Lebih gila ya dari Tokopedia?

Ada fakta menarik nih, ini dari Google seputar Shopee Super Shopping Day tahun 2019 :

  • Omset mencapai Rp 7,6 triliun. Shopee Super Shopping Day tahun 2019 berhasil menghasilkan omset sebesar Rp 7,6 triliun. Omset ini meningkat 100% dari tahun sebelumnya.
  • Pembelian mencapai 1,5 miliar. Shopee Super Shopping Day tahun 2019 mencatatkan pembelian sebanyak 1,5 miliar. Jumlah ini meningkat 50% dari tahun sebelumnya.
  • Pendaftaran seller baru mencapai 1 juta. Shopee Super Shopping Day tahun 2019 mendorong pendaftaran seller baru sebanyak 1 juta. Jumlah ini meningkat 20% dari tahun sebelumnya.

Gila kan?

Trilliunan di Tokopedia dan Shopee.

Belum dari Lazada.

Lazada juga membuat kampanye marketing besar-besaran pada tahun 2019, yaitu Lazada 9.9 Super Shopping Day dan Lazada 11.11 Big Sale.

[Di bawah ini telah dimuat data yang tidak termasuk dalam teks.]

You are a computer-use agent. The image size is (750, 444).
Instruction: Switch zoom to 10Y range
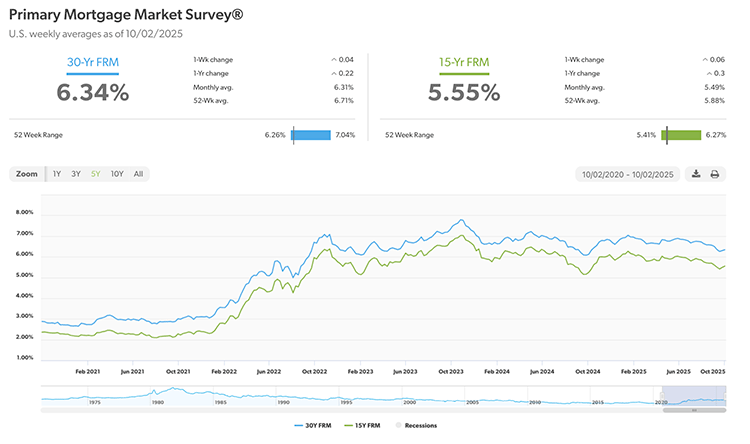[x=117, y=174]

Berikut adalah beberapa fakta menarik tentang Lazada 9.9 Super Shopping Day dan Lazada 11.11 Big Sale tahun 2019:

  • Omset mencapai Rp 4,5 triliun. Lazada 9.9 Super Shopping Day dan Lazada 11.11 Big Sale tahun 2019 berhasil menghasilkan omset sebesar Rp 4,5 triliun. Omset ini meningkat 50% dari tahun sebelumnya.
  • Pembelian mencapai 1 miliar. Lazada 9.9 Super Shopping Day dan Lazada 11.11 Big Sale tahun 2019 mencatatkan pembelian sebanyak 1 miliar. Jumlah ini meningkat 20% dari tahun sebelumnya.
  • Pendaftaran seller baru mencapai 500 ribu. Lazada 9.9 Super Shopping Day dan Lazada 11.11 Big Sale tahun 2019 mendorong pendaftaran seller baru sebanyak 500 ribu. Jumlah ini meningkat 10% dari tahun sebelumnya.

Hasil dari bombardir promo tadi, Tanah Abang tahun 2019 mengalami penuruna penjualan :

Menurut data dari Badan Pusat Statistik (BPS), omset Pasar Tanah Abang pada tahun 2019 mencapai Rp 19,5 triliun, turun 2,5% dari tahun sebelumnya yang sebesar Rp 20 triliun.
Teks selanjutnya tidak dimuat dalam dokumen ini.